The collector host specified can be any collector host that is a member of the cluster for which you wish to view statistics.

There are various options available to alter the display provided by hbvis(1) and rmvis(1):

-H hostfile

Provides a file that lists the nodes that are to appear in the visualization. This is useful in limiting the number of nodes in the display, because it takes more time to construct the display for clusters with more nodes.

-t interval

Assigns the sampling time of the visualization. There may be circumstances where extending the period of the sampling time may provide better application responsiveness, particularly for clusters with many nodes. Because FailSafe maintains the statistics, hbvis(1) and rmvis(1) will always show the latest statistics available for the sampling time selected. For details about the interval option, see the pmview(1) and PCPIntro(1) man pages.

-r

Selects the FailSafe metrics that present a sampling of statistics taken from the time of the last statistical reset. This enables hbvis(1) and rmvis(1) to improve the sensitivity of the visualization when abrupt changes appear in the FailSafe monitoring statistics.

Without the -r option, the statistics presented are from a sampling of FailSafe metrics collected from the time ha_cmsd(1m) and/or ha_srmd(1m) was last restarted.

-R

Starts a new statistical sampling.

-v

(hbvis(1) only) Provides a visualisation of heartbeat statistics for each node in the cluster, from the point of view of the selected collector host only. (The collector host is selected using the -h option). There is a graphical representation of heartbeat statistics for each node in the cluster as observed by the selected collector host.

-w

(hbvis(1) only) Provides a visualisation of the aggregate of heartbeat statistics for all nodes in the cluster, from the point of view of the selected collector host only. (The collector host is selected using the -h option). There is a only one graphical representation of heartbeat statistics for the entire cluster as observed by the selected collector host.

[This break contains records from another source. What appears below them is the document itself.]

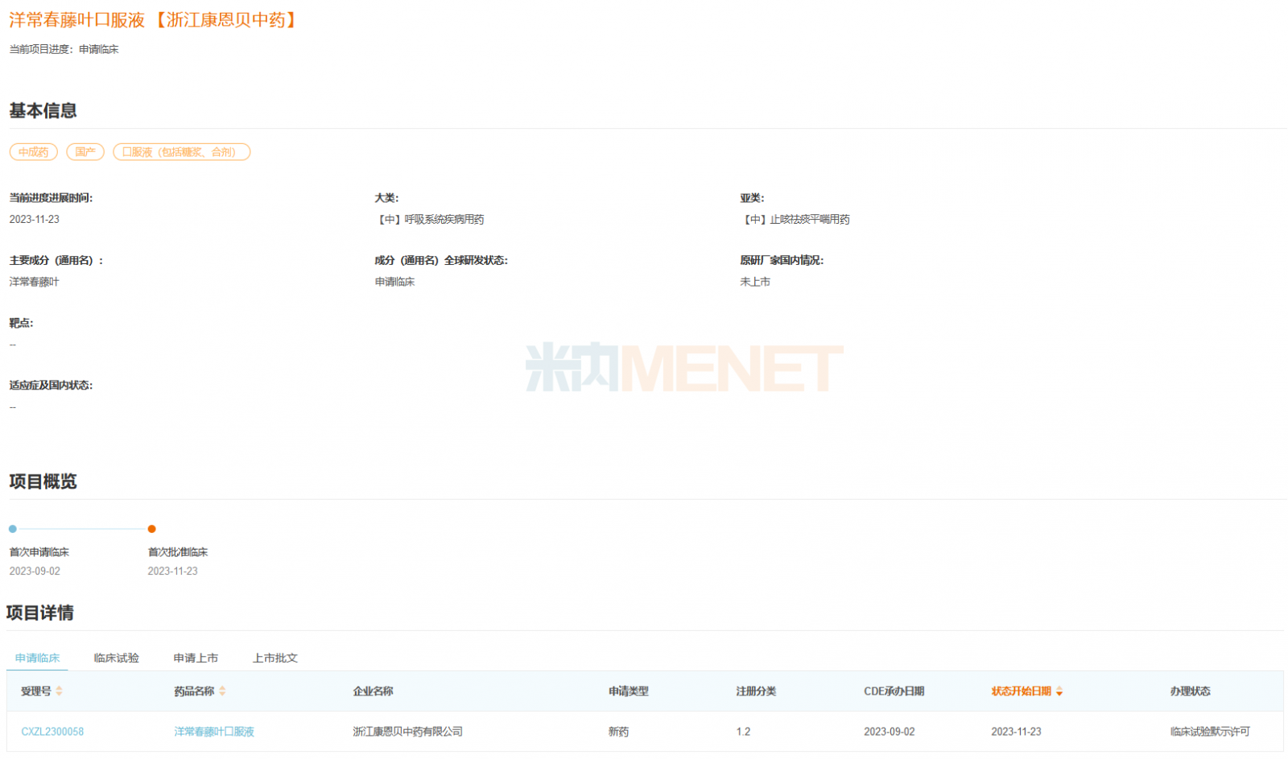Click the 办理状态 column header
This screenshot has height=759, width=1288.
(1190, 691)
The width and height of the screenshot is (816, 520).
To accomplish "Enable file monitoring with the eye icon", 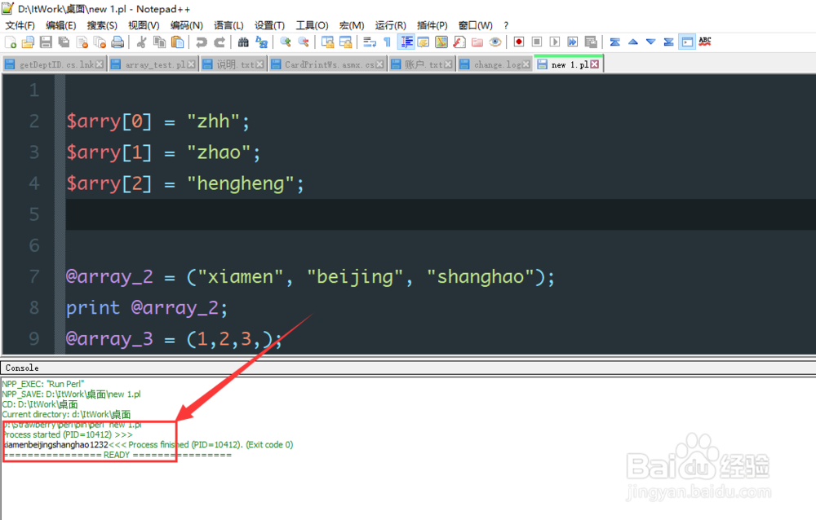I will pos(495,41).
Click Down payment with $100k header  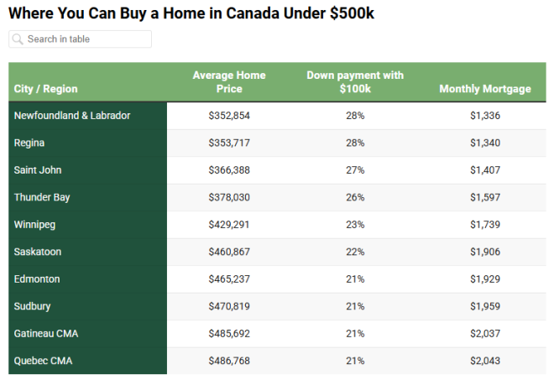click(x=355, y=82)
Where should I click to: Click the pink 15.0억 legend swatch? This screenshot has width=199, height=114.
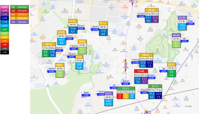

For a complete description of options, see the hbvis(1) and rmvis(1) man pages.

hbvis(1) and rmvis(1) use the command pmview(1) to display the 3-D visualization of FailSafe performance metrics. For a description of the various menu commands and controls in the visualization window, consult the man pages for pmview(1).

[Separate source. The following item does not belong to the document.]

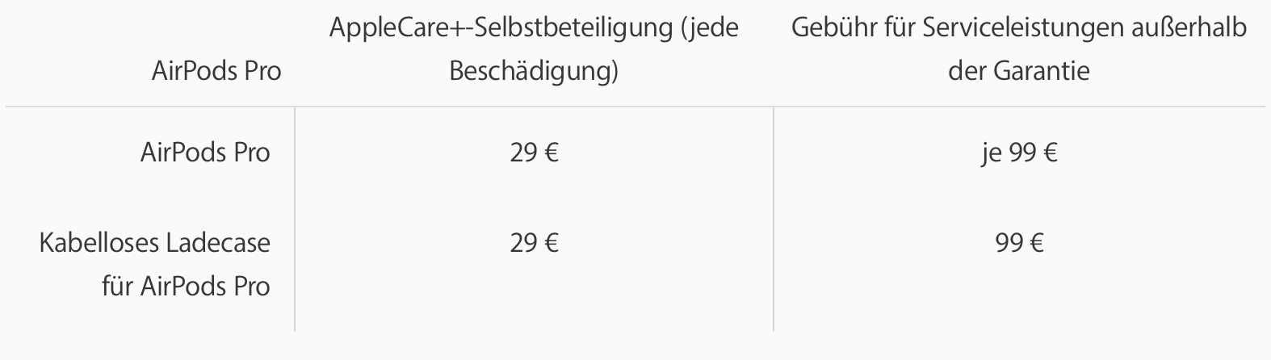The width and height of the screenshot is (1271, 360).
Task: Click the "je 99 €" out-of-warranty fee
Action: click(x=1019, y=153)
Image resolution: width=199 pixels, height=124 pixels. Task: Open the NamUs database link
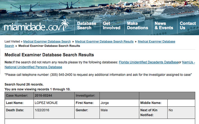(x=188, y=62)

PCP for FailSafe Performance Metrics

PCP tools such as pmlogger(1), pmchart(1), and pminfo(1) can use the metrics exported by PCP for FailSafe.

Appendix A, “Metrics Exported by PCP for FailSafe”, provides a description of PCP for FailSafe metrics. You can also display a description of metrics by using the following command:

% pminfo -tT -h host

(If you are logged in to a collector host, you can leave out the -h option).

Troubleshooting

A grey display (that is, no colored rectangle bars appear on the node's grey baseplane) when using hbvis(1) or rmvis(1) may indicate one of the following:

  • The node is down.

    If you wish to see only the nodes that are up, create a file containing a list of nodes that are to be displayed and pass it as an option to hbvis(1)/rmvis(1) using the -H option (or the environment variable PCP_FSAFE_NODES) so that a new picture of the cluster can be generated. Please refer to the hbvis(1)/rmvis(1) man pages for more details on the -H option.

  • The collector daemons have been killed on that node.

    To solve this problem, restart pmdafsafe(1) in one of the following ways:

    • If pmcd(1) is still running, send pmcd(1) the SIGHUP signal by entering the following::

      # killall -HUP pmcd

    • If pmcd(1) is not running, restart PCP by entering the following:

      # /etc/init.d/pcp start

  • The timeout and sampling settings are too short.

    To change the sampling time, use the time controls available in the pmview(1) window. By default, this is 2 seconds; you may need to lengthen the sampling period if you are getting an unsatisfactory display.

    Alternatively, there may be timeout issues between pmdafsafe(1) and pmcd(1), or between pmcd(1) and pmview(1). Refer to the man pages for pmcd(1) and PCPIntro(1) for information on how to change the timeout settings for the various PCP tools.

  • The resource has failed over (for rmvis(1)).

    In this case, restart rmvis(1) so that a new picture of the cluster can be generated.